If we see someone's suggestion of a rock for the hole in the dike as a criticism of us using a finger, it's going to be very hard to move onto a better solution. We're going to stay with the finger because we did the best we could. And to acknowledge there's something better is to take on guilt that we didn't pick the rock in the first place.



I want to be a perfect mom...I pray for more patience....


Perfection is unattainable. Making a better choice this time is doable.


Patience can be like paint over rotten wood. More patience is just a heavier coat of paint. What you need is new wood beneath.


Three things will help replace the rotten wood:


1) A mental shift in your expectations and how you view your child.


A small child sees the world differently. A knocked over glass isn't a mess, it's an experiment in gravity. It's a big reaction to a small action. It's a shiny colorful puddle that may leave a ghost of itself



Get into their world. See what they see. Feel through their needs. What's it like being so small and helpless that you must rely on the indulgence of others for even the simplest things like a glass of water or going to the bathroom.


Anger, frustration, lashing out is a desire to control what can't be controlled. It's not healthy to shove down that need and pretend it isn't there. What you need are techniques to let go of the need to control -- like above, but others might have better ideas if you give specific examples. Let go of the expectations that a situation will run a particular way or people will act as you expect or want them to.


2) Change the environment rather than focusing on what you can't change: your child.


See the child's actions as communication rather than pushing buttons. They may be trying to meet a need, let you know that they have a need, or are frustrated a need isn't being met.


Change the environment. The fewer things there are to say no to, the more peaceful the home and you and your child.


If a child keeps doing something that bothers you, see it as a need and either find a way they can do it safely and respectfully or something else they can do instead. If a child is writing on the walls, rather than focus on what they can't do, focus on what they can do instead. Do let them know the wall is a no, but redirect them to what they can do. They aren't being bad, they just have needs they can't figure out how to meet. Put up longs sheets of butcher paper. Find places where they can write on the walls. Put up some wall board. Make sure there are lots of places and things to draw on.

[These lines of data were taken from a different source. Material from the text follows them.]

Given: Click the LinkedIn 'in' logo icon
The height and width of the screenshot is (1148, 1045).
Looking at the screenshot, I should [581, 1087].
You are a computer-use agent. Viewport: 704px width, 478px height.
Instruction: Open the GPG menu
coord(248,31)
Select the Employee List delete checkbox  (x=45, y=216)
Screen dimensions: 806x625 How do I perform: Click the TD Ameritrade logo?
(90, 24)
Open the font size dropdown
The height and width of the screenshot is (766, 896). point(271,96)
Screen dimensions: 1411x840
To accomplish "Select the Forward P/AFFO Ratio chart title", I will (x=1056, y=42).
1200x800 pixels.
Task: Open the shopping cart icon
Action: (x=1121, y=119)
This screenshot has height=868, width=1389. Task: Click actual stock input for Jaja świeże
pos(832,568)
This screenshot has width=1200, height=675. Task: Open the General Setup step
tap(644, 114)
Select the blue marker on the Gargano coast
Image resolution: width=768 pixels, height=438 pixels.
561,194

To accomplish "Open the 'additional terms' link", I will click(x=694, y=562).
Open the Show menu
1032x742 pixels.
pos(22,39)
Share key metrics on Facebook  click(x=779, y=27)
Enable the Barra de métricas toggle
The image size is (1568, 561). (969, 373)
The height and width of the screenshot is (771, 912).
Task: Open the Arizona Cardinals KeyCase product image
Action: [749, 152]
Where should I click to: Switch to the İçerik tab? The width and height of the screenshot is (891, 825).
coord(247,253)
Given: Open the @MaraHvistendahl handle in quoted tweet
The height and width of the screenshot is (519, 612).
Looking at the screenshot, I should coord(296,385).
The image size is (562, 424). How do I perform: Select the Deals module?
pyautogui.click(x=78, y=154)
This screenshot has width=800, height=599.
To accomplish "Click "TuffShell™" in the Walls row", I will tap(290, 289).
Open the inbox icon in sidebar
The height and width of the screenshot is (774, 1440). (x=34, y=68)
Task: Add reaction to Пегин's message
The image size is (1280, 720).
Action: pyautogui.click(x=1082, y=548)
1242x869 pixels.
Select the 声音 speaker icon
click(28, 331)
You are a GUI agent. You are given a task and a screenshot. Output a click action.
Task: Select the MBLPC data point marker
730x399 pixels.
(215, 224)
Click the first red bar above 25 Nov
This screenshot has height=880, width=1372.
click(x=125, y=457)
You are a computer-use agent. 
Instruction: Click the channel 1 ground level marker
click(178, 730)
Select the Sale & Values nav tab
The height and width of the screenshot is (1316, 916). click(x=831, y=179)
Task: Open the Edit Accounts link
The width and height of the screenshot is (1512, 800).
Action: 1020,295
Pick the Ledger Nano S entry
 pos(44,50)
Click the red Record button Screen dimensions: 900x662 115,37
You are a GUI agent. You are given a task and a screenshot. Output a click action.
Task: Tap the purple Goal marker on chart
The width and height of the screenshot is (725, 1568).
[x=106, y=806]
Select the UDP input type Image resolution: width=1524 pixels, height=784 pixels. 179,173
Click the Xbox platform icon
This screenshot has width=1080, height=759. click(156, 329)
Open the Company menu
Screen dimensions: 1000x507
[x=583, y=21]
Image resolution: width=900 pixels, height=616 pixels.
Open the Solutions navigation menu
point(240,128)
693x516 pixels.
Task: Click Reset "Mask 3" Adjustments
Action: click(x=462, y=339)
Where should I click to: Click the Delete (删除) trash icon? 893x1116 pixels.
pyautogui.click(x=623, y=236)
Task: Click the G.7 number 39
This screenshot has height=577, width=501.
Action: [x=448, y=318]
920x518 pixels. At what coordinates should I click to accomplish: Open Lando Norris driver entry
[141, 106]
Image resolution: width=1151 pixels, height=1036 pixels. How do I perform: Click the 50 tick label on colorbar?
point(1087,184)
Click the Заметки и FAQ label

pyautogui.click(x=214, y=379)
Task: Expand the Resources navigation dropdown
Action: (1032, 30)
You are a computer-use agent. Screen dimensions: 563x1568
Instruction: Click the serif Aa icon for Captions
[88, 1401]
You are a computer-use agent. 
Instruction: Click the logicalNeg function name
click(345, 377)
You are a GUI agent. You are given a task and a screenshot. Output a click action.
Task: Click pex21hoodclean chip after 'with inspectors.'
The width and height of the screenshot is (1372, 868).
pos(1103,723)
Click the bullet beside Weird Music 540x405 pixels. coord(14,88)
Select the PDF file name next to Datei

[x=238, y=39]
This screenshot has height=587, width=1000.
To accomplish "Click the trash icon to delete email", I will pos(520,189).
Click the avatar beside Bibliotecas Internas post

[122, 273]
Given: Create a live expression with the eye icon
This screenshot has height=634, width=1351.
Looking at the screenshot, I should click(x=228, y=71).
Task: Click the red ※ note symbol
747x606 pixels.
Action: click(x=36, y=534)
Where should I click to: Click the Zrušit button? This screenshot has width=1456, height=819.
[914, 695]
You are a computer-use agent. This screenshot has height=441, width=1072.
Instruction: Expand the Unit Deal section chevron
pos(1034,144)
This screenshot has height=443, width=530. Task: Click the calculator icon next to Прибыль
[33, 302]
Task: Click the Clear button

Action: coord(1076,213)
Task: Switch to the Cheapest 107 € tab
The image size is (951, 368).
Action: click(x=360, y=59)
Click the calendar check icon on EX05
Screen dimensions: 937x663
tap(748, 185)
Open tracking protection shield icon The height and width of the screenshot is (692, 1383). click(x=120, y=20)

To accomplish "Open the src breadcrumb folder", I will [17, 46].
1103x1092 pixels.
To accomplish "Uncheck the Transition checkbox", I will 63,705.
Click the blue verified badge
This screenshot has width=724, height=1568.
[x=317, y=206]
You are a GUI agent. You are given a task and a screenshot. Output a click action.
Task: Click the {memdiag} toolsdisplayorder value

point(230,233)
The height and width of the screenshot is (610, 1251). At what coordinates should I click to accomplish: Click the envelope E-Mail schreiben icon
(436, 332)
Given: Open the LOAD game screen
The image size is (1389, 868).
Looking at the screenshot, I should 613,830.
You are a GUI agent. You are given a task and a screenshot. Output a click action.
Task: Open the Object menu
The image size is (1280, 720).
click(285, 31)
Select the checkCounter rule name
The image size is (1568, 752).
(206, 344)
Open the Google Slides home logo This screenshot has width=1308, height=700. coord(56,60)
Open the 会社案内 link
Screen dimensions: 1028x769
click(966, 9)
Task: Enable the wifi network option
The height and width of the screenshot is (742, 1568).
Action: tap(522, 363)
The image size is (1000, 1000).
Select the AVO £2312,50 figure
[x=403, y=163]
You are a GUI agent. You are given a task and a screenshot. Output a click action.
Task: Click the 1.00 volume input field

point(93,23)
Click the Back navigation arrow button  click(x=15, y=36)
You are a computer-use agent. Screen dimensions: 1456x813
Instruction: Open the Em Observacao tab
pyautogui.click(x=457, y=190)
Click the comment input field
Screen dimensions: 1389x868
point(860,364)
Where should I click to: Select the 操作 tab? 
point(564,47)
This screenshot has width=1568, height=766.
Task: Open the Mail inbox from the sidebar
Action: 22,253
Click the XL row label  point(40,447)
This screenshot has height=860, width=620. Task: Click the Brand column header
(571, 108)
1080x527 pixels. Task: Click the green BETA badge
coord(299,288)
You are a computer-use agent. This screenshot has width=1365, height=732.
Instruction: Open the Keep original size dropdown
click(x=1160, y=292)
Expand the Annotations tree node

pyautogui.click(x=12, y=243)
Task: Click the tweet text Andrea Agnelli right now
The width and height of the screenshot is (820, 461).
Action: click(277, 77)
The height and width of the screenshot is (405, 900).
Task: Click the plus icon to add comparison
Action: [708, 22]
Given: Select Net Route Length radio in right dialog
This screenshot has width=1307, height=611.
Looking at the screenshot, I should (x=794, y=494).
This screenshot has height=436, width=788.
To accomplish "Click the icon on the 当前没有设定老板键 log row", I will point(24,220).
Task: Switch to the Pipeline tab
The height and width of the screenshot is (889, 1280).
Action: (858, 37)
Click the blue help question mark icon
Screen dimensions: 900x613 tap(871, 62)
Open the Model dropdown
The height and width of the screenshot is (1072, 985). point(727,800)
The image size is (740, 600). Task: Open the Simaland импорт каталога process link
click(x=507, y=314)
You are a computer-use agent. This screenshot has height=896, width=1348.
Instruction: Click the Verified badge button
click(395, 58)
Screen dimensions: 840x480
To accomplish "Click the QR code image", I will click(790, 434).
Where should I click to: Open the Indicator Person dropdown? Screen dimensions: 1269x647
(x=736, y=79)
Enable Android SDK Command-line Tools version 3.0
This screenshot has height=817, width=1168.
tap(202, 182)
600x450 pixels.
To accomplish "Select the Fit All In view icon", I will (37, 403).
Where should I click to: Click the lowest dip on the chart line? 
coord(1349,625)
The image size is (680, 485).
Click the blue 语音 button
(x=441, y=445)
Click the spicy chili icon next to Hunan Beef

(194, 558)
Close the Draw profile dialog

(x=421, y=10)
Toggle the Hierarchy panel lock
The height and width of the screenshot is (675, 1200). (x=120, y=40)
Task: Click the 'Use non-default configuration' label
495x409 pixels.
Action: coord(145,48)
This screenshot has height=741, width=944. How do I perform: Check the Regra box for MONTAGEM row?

3) Be aware of the build up inside you. Get to yourself before you reach the yelling stage. Do something else.


If you do 1 and 2 there should be fewer and fewer 3s. But when you feel angry, give your child a hug and think of a specific thing you really love about them. Or change the environment. Distract both of you with something different. Make some change to get you off the path.


I read a book that says that children often push your buttons to get you into the ring.


Even if that's occasionally true, that view of children is more likely to steer a mother away from her child -- to remove the buttons from reach -- rather than toward -- helping him meet a need.


Don't see it as pushing buttons. See it as communication. They don't yet know how to tell you what they need. They may not even know what they need. The solution isn't to pull the buttons out of reach but to move in closer and help the child get what they need.


If a child is, day after day, "pushing buttons" my first guess would be they need more attention. Don't wait for them to ask (by annoying you). Give them an abundance of attention. Some kids need more touching and direct interaction than an adult may guess. Children are inconvenient. It helps to let go of the idea of making them more convenient. But we can help them be more joyful by tuning into their (inexpert) communication and either fixing what's irritating them or getting them away from it.


If the pushing buttons is a right now thing, go through the most likely things: hungry, tired, antsy and help them move towards joy rather than adding to the irritation.